Craighead Caverns, located between Sweetwater and Madisonville, Tennessee, is named after a Cherokee chief, Chief Craighead, and features the United States’ largest non-subglacial lake, The Lost Sea. Please make your way to the foothills of the Great Smoky Mountains to view these caves and their beautiful crystal clusters that dot the tunnels and waterfall.
You’re strolling inside a time capsule here – Confederate soldiers mined the caverns during the war for saltpeter, which was utilized to simulate gunpowder. Explore the caves and take a boat tour of the Lost Sea, which reaches farther than the eye can see and completely covers several areas with water. The boat excursion is widely regarded as the trip’s highlight, providing sufficient possibilities to view the cavers’ crystal cluster stalactites and arches, which cast lovely shadows in this underground mystery realm.
10. Things to do in Tennessee; Nashville
Photo by Tom Bastin
Nashville’s Grand Ole Opry, Country Music Hall of Fame, Ryman Auditorium, and Johnny Cash Museum are popular with country music fans. Additionally, you may listen to emerging artists at must-see honky-tonk clubs such as Tootsie’s Orchid Lounge on Broadway.
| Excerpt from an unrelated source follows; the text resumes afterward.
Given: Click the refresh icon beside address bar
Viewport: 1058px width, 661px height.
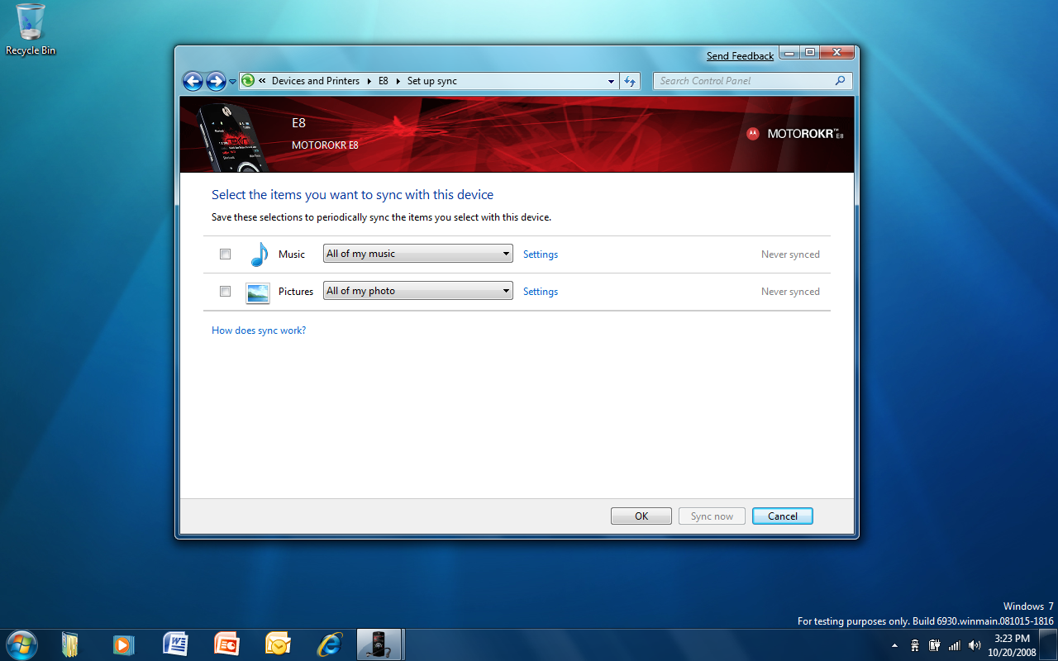Looking at the screenshot, I should pyautogui.click(x=631, y=81).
However, Music City is about more than its songs. Make a reservation at The Union Station Nashville Yards – a popular destination for guests due to its historic architecture and convenient proximity to downtown – and then bring your appetite to Assembly Food Hall. The building houses restaurants with foreign and regional influences, beverages, stunning rooftop views, and live music. Make time to see the city’s museums, including The Parthenon, the Frist Art Museum, and the Tennessee State Museum. Then, to round off your Nashville excursion, embark on a supper showboat cruise aboard General Jackson.